Regardless of their foray into satellite radio, both Stern and Karmazin remain terrestrial "radio guys." The term "radio guy" holds meaning to those who are in or have spent any time in radio. As a former program director of mine used to say, "He just gets it, buddy." Stern and Karmazin get it. They still believe in the power of radio as a means of communication, as a way to make a connection with an audience you cannot see. Like so few of the politicians, celebrities and callers-turned-hosts who become radio "personalities" overnight, thanks to a business full of short-sighted bean counters, individuals like Stern and Karmazin respect radio as a craft that very few can master. They see it and attempt to execute as theatre of the mind. Even though Mel holds the title of CEO, he's still a programmer, a radio guy always.

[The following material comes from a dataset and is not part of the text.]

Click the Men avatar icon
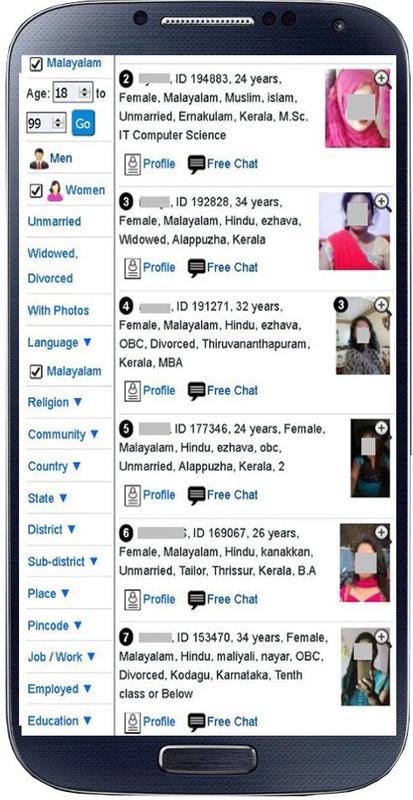Viewport: 413px width, 800px height. (39, 159)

That said, even if they only know it on a subconscious level, this lawsuit is just a means to facilitate more theatre and a bit of publicity. For goodness sake, it's written more like a novella than a lawsuit. When the time is right, Stern will start talking about the lawsuit on the air. He might even attack Karmazin. While Stern has gotten past the days of wishing cancer on people, it could possibly be a pretty harsh assault. While I am not bullish on SIRI as a long-term investment, I would buy the shares if anything Stern says on-the-air prompts them to tank. I did likewise when he trashed the company's CFO David Frear. It was a profitable trade.
Stern will talk about the lawsuit at the opportune time. One of the things sharp radio guys get is timing. Amateurs shoot first and ask questions later on-the-air. While it may appear that this is how Stern does a show, this is a common and unfortunate misconception. Within a show, over the course of a series of shows, and over the course of a career, Stern remains the greatest radio personality ever, in virtually all areas, but timing at every level stands at the top of the list.

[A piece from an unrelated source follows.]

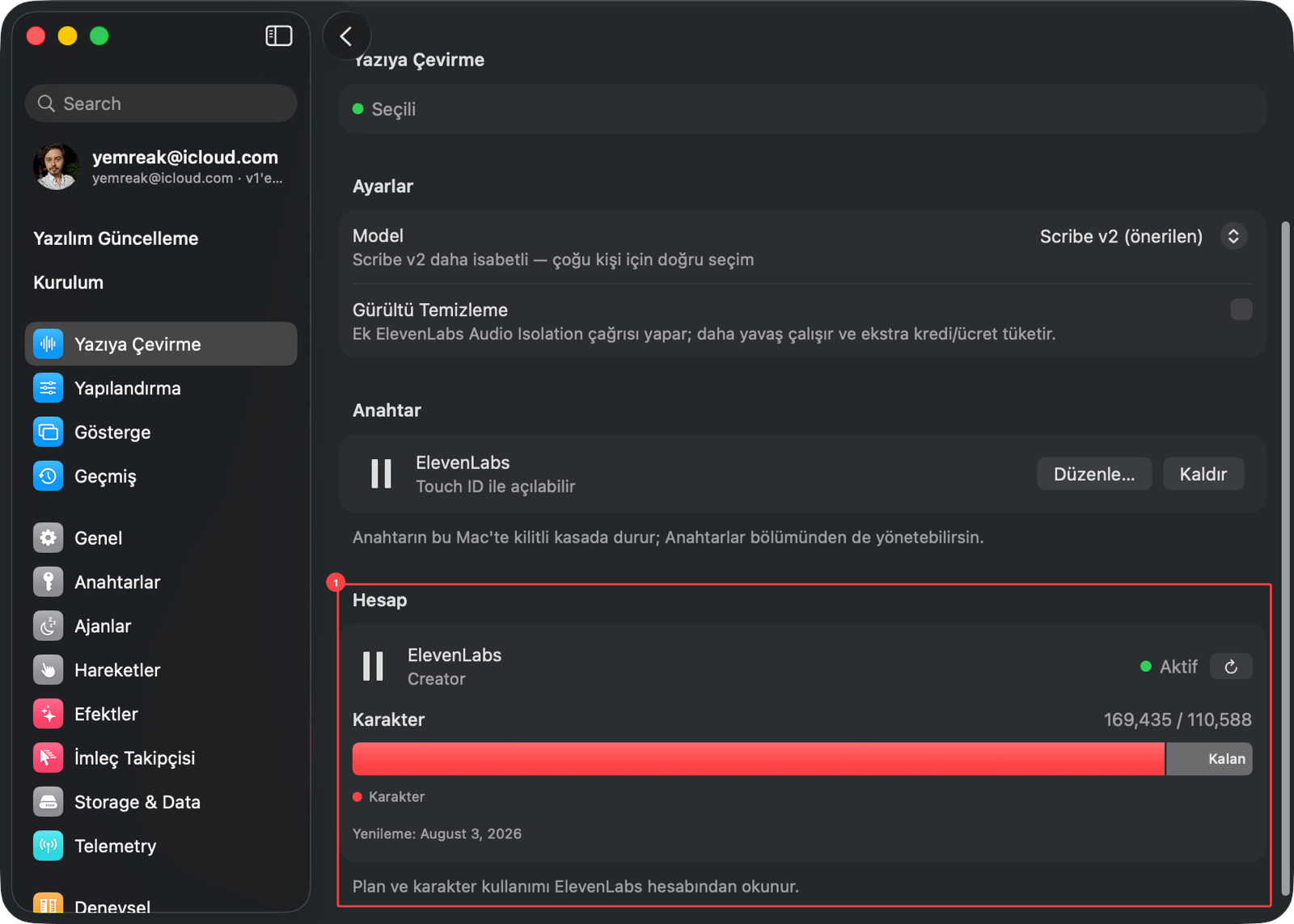Remove the key with Kaldır
This screenshot has height=924, width=1294.
point(1203,474)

Speaking directly to the lawsuit, I venture that Mel Karmazin agrees with every word of it. In fact, I would not be shocked if he saw a copy of it before Stern and agent Don Buchwald approved it for filing. While I have absolutely no inside knowledge, I would not be surprised if Karmazin even offered ideas on how to spice it up. If you actually take the lawsuit at face value, don't read it multiple times like I have. Simply place your focus on what matters from the suit:
The news of Stern's signing attracted higher-than-expected numbers of subscribers to Sirius even before Stern's show aired on its platform.
Fueled by this growth, Sirius did something that would have been unthinkable before it signed Stern. Sirius acquired XM in a 2008 merger.
The amounts owed to One Twelve and Buchwald represent a fraction of the revenues that Stern enabled Sirius to achieve ...
Sirius never drew a distinction between merger-related and non-merger subscribers. That much is obvious. And, simply put, if it were not for Howard Stern, Sirius/XM would not exist today.
If you own the stock and are bullish, you have no reason to change your tune. In fact, when Stern steps into phase two of the publicity stunt and finally "breaks his silence" on-the-air because he "just couldn't take it anymore," and is "sick of not getting any respect from the very company he helped put on the map," load up on the pullback.